- [Task statement] Nothing but the lines from the one containing "This screenshot has width=810, height=1080." through the one containing "The height and width of the screenshot is (508, 2160).", both included, should be given again, each exactly as written below.

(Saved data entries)
=-=-=-=-=
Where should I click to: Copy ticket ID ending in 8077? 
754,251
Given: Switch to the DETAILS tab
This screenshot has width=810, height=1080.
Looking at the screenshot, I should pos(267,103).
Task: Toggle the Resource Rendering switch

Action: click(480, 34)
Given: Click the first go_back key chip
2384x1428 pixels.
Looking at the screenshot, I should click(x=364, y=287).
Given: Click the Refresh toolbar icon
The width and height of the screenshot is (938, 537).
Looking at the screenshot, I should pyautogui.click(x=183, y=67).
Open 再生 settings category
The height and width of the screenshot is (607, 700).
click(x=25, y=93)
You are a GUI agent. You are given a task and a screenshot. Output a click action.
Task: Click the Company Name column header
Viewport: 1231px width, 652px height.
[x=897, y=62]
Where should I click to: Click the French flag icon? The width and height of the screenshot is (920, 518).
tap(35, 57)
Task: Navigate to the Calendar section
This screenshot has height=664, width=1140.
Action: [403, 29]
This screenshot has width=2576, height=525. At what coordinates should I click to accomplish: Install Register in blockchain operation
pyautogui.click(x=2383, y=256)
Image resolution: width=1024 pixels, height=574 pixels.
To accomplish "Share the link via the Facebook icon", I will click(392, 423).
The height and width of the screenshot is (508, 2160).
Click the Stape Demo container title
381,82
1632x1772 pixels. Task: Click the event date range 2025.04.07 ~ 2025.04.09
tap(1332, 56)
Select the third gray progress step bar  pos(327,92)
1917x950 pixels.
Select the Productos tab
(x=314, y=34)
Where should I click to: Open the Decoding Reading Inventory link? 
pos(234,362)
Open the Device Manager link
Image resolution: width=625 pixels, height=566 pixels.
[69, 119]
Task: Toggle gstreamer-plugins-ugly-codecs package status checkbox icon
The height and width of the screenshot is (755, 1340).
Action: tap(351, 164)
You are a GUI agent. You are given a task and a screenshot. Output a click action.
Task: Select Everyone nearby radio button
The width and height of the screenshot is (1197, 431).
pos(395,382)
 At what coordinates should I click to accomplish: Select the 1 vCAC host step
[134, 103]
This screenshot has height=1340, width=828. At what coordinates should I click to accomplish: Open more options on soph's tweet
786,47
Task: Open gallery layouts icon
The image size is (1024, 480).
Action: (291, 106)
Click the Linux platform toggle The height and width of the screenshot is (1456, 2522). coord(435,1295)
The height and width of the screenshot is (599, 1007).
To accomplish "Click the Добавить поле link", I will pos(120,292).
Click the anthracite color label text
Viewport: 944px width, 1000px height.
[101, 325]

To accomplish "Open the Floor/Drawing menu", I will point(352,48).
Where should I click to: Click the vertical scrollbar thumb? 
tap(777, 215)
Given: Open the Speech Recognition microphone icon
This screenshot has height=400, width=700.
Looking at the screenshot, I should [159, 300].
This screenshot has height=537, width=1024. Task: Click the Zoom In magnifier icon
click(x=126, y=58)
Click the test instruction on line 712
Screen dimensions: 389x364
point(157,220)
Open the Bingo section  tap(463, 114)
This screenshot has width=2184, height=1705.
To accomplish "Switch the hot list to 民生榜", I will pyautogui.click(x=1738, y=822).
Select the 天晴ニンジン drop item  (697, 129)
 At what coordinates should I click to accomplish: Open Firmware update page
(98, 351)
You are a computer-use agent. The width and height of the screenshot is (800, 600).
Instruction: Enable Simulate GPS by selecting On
=-=-=-=-=
- [Answer area]
This screenshot has width=810, height=1080.
Looking at the screenshot, I should pos(267,103).
Task: Toggle the Resource Rendering switch

Action: click(480, 34)
Given: Click the first go_back key chip
2384x1428 pixels.
Looking at the screenshot, I should click(x=364, y=287).
Given: Click the Refresh toolbar icon
The width and height of the screenshot is (938, 537).
Looking at the screenshot, I should pyautogui.click(x=183, y=67).
Open 再生 settings category
The height and width of the screenshot is (607, 700).
click(x=25, y=93)
You are a GUI agent. You are given a task and a screenshot. Output a click action.
Task: Click the Company Name column header
Viewport: 1231px width, 652px height.
[x=897, y=62]
Where should I click to: Click the French flag icon? The width and height of the screenshot is (920, 518).
tap(35, 57)
Task: Navigate to the Calendar section
This screenshot has height=664, width=1140.
Action: [403, 29]
This screenshot has width=2576, height=525. At what coordinates should I click to accomplish: Install Register in blockchain operation
pyautogui.click(x=2383, y=256)
Image resolution: width=1024 pixels, height=574 pixels.
To accomplish "Share the link via the Facebook icon", I will click(392, 423).
The height and width of the screenshot is (508, 2160).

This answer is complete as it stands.